PHILADELPHIA -- January 14, 2013

Pennsylvania Real Estate Investment Trust (PREIT/NYSE: PEI) has completed the
previously announced sale of Paxton Towne Centre, a power center in
Harrisburg, Pennsylvania, for $76.8 million, representing a gain on sale of
approximately $33.6 million. The sale marks another key step in PREIT
executing its business plan.

PREIT developed Paxton Towne Centre in 2001 for approximately $55 million and
the property had a book value of $57.9 million as of September 30, 2012. The
717,000 square foot property is anchored by Target, Costco, Kohl’s, and Weis
Markets. Other key retailers at the property include H.H. Gregg, Michael’s,
Books-A-Million, Babies“R”Us and Bed, Bath and Beyond. The property secured a
mortgage loan with an outstanding balance of $50.0 million. In connection with
the transaction, the Company used $50.0 million in proceeds to repay this
mortgage, yielding net proceeds of $24.9 million after closing costs and
before certain post-closing obligations. The Company intends to use the
proceeds to make further reductions in debt and for general corporate
purposes.

.....

**Things to do**:
[A] According to the PREIT sale announcement, in what year did PREIT develop Paxton Towne Centre?
[B] Reproduce the passage of the PREIT sale announcement word for word, starting with "Pennsylvania Real Estate" and going on through "its business plan.".

**Source material**:
.....

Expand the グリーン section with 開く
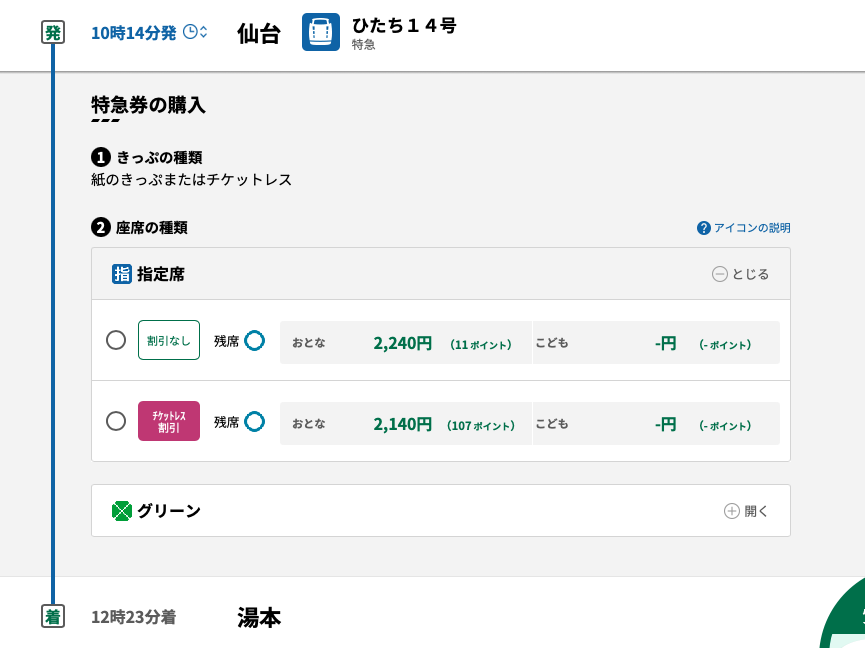 click(x=747, y=511)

.....

**Solutions**:
[A] 2001

[B]
Pennsylvania Real Estate Investment Trust (PREIT/NYSE: PEI) has completed the
previously announced sale of Paxton Towne Centre, a power center in
Harrisburg, Pennsylvania, for $76.8 million, representing a gain on sale of
approximately $33.6 million. The sale marks another key step in PREIT
executing its business plan.